By Lisa J. Bunin, PhD, Organic Policy Director

June 24, 2010
Center for Food Safety

The media got it wrong and let the public down when it erroneously reported Monsanto’s wholesale victory in its Supreme Court appeal of the GM alfalfa case -- the first-ever Supreme Court case on GMOs (Monsanto Co. v Geertson Seed Farms).  Despite claims and headlines to the contrary, Monsanto is still prohibited from selling and planting its Roundup Ready GM alfalfa. The true victors in the case are farmers, consumers and environmentalists who have argued that planting GM alfalfa would contaminate conventional and organic crops and lead to spraying noxious pesticides in regions where over 90% of alfalfa farmers do not use or need them.  

So, why did the press get it so wrong?  Monsanto hit the press early and convincingly and the press failed to do its due diligence by corroborating Monsanto’s factswith both sides in the case.  It should have known better and acted more carefully despite the rush to get the first story published, but it didn’t.  Monsanto’s Goliath PR machine succeeded in framing the Supreme Court decision as a slam dunk in its favor, to head off a drop in its stock market price.  The real news—that it still can’t sell its patented GM alfalfa—would surely have driven impatient investors to sell their stocks.

Not surprisingly, shortly after the publication of multiple stories announcing Monsanto’s unequivocal win, an alternative narrative began to circulate on the web and people started asking questions about whether Monsanto actually “won” the case and what it meant to “win” the case anyway.  Fulfilling the role of David against Goliath, bloggers exposed how the rightful victors had been unfairly slain by the press due to the unsavory alliance between the Goliath biotech giant and the major media. 

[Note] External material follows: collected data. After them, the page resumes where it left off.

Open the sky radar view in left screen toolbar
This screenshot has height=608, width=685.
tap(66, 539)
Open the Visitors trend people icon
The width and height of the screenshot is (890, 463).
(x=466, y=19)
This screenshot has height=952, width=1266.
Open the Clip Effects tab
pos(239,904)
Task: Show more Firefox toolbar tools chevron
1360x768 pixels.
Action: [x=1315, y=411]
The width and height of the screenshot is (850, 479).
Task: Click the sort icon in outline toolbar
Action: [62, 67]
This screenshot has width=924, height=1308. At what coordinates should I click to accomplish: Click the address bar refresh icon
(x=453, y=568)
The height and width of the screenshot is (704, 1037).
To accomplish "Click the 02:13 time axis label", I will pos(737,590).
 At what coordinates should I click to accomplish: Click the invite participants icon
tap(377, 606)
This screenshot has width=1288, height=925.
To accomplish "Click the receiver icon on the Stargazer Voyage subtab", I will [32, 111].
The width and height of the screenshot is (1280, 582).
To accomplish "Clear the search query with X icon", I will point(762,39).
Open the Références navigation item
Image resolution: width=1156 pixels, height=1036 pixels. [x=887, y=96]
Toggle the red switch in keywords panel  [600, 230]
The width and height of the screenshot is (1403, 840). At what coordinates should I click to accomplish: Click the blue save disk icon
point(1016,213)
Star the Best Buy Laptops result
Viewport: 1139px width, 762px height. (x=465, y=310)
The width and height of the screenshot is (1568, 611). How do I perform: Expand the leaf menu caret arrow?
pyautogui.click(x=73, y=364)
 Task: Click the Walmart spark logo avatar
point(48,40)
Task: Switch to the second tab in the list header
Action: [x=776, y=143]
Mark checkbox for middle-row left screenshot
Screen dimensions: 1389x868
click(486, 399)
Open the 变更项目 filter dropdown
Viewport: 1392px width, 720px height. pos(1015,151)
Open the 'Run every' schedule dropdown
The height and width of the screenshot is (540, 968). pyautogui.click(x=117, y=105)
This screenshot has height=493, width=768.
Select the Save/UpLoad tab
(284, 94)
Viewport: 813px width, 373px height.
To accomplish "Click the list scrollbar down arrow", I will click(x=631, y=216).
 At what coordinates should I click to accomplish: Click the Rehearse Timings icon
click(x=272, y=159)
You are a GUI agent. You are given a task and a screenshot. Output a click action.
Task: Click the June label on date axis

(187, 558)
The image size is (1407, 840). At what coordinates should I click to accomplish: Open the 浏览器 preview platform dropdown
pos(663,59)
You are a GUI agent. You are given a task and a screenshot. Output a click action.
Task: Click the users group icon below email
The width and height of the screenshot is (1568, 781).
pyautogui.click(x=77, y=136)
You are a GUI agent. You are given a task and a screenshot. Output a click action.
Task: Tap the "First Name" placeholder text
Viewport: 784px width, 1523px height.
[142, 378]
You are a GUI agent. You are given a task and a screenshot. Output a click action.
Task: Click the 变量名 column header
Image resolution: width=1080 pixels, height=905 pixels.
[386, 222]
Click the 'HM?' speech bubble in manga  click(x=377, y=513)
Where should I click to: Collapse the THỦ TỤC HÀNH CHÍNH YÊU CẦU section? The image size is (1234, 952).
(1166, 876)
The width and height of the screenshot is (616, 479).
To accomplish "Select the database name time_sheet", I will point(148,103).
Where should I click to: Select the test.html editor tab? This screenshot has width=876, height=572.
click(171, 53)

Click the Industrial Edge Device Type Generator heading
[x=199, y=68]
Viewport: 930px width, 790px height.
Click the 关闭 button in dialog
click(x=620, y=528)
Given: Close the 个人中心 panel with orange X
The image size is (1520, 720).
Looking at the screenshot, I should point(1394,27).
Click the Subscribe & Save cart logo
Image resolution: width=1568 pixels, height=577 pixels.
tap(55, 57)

The answer to the question of “who really won the case,” requires examining on what grounds Monsanto appealed to the Supreme Court.  Specifically, Monsanto asked the court to reconsider the lower court decision in the GM alfalfa case by: (1) lifting the injunction on GMO alfalfa, (2) allowing the planting and sale of GMO alfalfa, and (3) not allowing contamination from GMO crops tobe considered “irreparable harm.” 

In truth, the Court only ruled on Monsanto’s first request, which it affirmed by stating that the injunction was too broad to be allowed to remain in place.  However, it ruled in favor of the farmers and Center for Food Safety on the two other remaining issues, which in many ways are even more important.  First, the Court did not overrule the lower court’s ban on the planting and sale of GMO alfalfa and, therefore, the ban remains intact.  Moreover, the Court's decision to set aside the injunction was based, in part, on the fact that a prohibition on GMO planting was already in effect, due to the lower court’s ruling and, therefore, the injunction was duplicative overkill.  Second, the Supreme Court agreed with the lower court that the threat of GMO contamination was a sufficient cause of environmental and economic harm to support future challenges on GMOs.  Unfortunately, these critical details about the Supreme Court’s decision were omitted in early press accounts, making it look as though Monsanto prevailed in its quest to deregulate GM alfalfa. 

Two and three days later, the real story about the outcome of the GM alfalfa Supreme Court case has emerged in some press accounts.  Yet, any analysis about the need for civil society to demand greater corporate accountability in the face of government inaction to halt threats of GMO contamination has yet to surface in the mainstream media.  Clearly, the greatest significance of this case is that it shows how Goliath corporations, like Monsanto, BP and the rest, can be held accountable for their actions by members of civil society who have the courage to take on the role of David in the battle to protect our environment and food supply.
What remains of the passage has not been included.